Fig season is a little confusing. There’s always a big rush in June, but then they tend to disappear for a few weeks, only to come back in full swing for the rest of the summer and early fall. Apparently this is because they have two back-to-back fruiting seasons. But I’ve been noticing them popping up in supermarkets this week. So I guess fig season is here, at least for now! The next time you spot them at the market, be sure to grab one or two baskets. That way you’ll have enough to make this fig cake and snack on the rest while it’s in the oven.
fig cake ingredient substitutions
While I’m usually a big fan of buttermilk in cakes like this one, I decided to go with plain yogurt here. I wanted to make this a little easier to throw together using ingredients you probably have around the house. So on a day that you just happen to find some really delicious figs, you should be able to throw it together without much planning.
Like buttermilk, yogurt gives this fig cake moisture and a little tang. But unlike buttermilk, it’s probably actually in your fridge right now. I mean, that’s what was in my fridge the day that I brought these beauties home from the fruit market. If you happen to have buttermilk, you can instead use 1/2 cup buttermilk in place of the yogurt.

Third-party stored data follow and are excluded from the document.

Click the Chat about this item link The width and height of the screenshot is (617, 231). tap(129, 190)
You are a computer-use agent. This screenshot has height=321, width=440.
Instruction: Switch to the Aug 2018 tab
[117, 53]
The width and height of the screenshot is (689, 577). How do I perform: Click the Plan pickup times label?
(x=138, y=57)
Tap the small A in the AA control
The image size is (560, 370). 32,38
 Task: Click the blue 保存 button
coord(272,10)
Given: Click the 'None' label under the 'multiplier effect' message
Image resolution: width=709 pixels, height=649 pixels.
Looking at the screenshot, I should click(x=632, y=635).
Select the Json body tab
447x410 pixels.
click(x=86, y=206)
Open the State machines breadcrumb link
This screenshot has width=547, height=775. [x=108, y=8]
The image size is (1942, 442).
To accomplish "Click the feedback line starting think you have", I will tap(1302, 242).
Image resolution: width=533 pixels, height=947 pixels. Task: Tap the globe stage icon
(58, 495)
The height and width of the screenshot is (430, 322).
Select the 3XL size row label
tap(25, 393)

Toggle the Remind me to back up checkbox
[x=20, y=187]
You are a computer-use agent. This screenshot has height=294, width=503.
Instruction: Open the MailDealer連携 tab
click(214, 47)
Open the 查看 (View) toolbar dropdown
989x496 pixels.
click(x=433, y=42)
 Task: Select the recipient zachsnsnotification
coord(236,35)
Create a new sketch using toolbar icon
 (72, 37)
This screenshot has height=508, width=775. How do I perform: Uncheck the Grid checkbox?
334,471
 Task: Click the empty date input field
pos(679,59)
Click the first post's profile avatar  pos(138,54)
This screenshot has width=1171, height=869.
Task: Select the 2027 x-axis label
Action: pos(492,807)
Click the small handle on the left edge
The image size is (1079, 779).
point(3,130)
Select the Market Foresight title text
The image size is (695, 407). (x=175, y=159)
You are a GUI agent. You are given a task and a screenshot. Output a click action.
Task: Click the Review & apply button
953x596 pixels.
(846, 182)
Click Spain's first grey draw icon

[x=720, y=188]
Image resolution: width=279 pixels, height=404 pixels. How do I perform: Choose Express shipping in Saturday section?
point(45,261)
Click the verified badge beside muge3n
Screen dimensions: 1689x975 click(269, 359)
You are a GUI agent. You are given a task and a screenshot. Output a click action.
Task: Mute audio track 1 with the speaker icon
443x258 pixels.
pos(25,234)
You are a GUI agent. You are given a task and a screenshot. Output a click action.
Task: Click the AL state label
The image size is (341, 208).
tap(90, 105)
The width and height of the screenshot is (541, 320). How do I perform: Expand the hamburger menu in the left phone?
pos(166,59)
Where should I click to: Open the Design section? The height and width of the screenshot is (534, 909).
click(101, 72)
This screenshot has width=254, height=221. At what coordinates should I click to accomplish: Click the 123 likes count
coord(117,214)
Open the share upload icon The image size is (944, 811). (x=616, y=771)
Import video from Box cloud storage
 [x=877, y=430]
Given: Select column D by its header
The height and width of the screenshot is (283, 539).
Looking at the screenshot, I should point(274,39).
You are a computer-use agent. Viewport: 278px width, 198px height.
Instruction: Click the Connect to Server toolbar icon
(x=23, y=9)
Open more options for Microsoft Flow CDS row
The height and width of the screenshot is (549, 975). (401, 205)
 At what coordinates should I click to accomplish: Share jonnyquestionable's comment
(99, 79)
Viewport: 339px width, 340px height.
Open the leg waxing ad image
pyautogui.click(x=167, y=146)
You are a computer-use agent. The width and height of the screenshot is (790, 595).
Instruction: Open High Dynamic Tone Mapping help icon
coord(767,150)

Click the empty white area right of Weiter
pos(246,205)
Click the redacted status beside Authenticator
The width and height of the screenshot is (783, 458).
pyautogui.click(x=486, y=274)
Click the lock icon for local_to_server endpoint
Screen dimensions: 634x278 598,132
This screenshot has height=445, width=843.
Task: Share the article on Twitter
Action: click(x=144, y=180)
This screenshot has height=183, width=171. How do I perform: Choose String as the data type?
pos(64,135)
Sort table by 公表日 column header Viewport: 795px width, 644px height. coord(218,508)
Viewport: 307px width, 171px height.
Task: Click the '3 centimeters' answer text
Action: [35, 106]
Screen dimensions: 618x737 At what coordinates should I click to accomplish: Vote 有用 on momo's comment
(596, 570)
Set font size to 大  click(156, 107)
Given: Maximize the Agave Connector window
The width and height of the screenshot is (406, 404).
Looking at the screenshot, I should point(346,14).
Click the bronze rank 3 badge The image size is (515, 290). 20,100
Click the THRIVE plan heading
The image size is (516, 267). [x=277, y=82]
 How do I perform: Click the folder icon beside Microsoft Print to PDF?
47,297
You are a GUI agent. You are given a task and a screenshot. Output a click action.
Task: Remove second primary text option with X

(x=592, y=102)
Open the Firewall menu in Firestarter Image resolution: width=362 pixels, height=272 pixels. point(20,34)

The only ingredient that’s a little hard to find is orange blossom water, but you can get it at a supermarket with a good international food aisle, just about any Middle Eastern market, and of course online. It’s good to have around for Middle Eastern baking. If you can’t find orange blossom water, this fig cake is also wonderful with a few drops of rosewater, which is a little easier to find. In addition to Middle Eastern markets, you can also find rosewater in South Asian markets. If you go with rosewater, be sure to use restraint, as it has a tendency to overpower.
Or feel free to omit flower-waters altogether, and let the figs speak for themselves. Or you can go with a little vanilla extract for something completely different (yet equally delicious).Print
fig cake with orange blossom water
- Prep Time: 20 minutes
- Total Time: 1 hour
For the fig and brown sugar bottom:
- Butter for greasing the pan
- 57g melted butter (half a stick/4 tablespoons)
- 100g light brown sugar (1/2 cup)
- 1/8 teaspoon salt
- 300g small fresh figs (about 10–11 oz)*
for the orange blossom yogurt cake:
- 200g flour (about 1 1/2 cups)
- 5g baking powder (1 1/4 teaspoon)
- 1.5g baking soda (1/4 teaspoon)
- 3g salt (1/2 teaspoon)
- 2 large room temperature eggs (110g)
- 55g melted and cooled butter (half a stick/4 tablespoons)
- 150g granulated sugar (3/4 cup)
- 170g plain yogurt (3/4 cup)**
- 15g orange blossom water (1 tablespoon)
- To prep the fig and brown sugar bottom: Butter one 8-inch round cake pan. Cover the bottom with a parchment round.
- Mix together the melted butter, brown sugar, and salt, and pour it over the parchment-covered cake pan. Use an offset spatula to spread the brown sugar out evenly over the bottom until it’s completely covered.
- Slice the figs in half. Arrange the figs cut-side-down over the buttery brown sugar.
- To bake the cake: Preheat the oven to 350° F convection (177° C).
- Sift together the flour, baking powder, baking soda, and salt in a mixing bowl.
- Beat the eggs and butter together until they are very well incorporated. Then add the sugar, yogurt, and orange blossom water, and beat to combine well.
- Pour the wet mixture over the dry mixture, and stir together just until everything is combined. It won’t be completely smooth, and there might be some tiny lumps; this is completely fine. Don’t over-mix!
- Carefully pour the batter over the figs, smooth out the top a little bit with a spatula, and bake for about 30 minutes. It’s done once you can insert a toothpick into the center and batter doesn’t stick to it.
- Let it cool for 5 to 10 minutes in the cake pan. Then trace around the edge with a butter knife to make sure it’s loosened from the pan. Place a plate or cake-stand upside-down over the cake. Put on your grippiest oven mitts, and hold the plate and cake together so that your thumbs are underneath the cake pan. Carefully and quickly rotate it away from yourself and give it a quick up-and-down shake to release the cake from the pan. Remove the pan, slice, and serve.
* If you can’t find small figs, you can use larger ones. Just make sure you cut them into about 1/2-inch slices instead of cutting them in half. To get the same look as these photos, slice the figs along their equators instead of stem to end.
** If you have Greek yogurt, you can substitute it here, but make sure you water it down slightly before measuring (using either a little milk or water). It needs to be the approximate consistency of plain, unstrained yogurt (Greek yogurt doesn’t have as much moisture).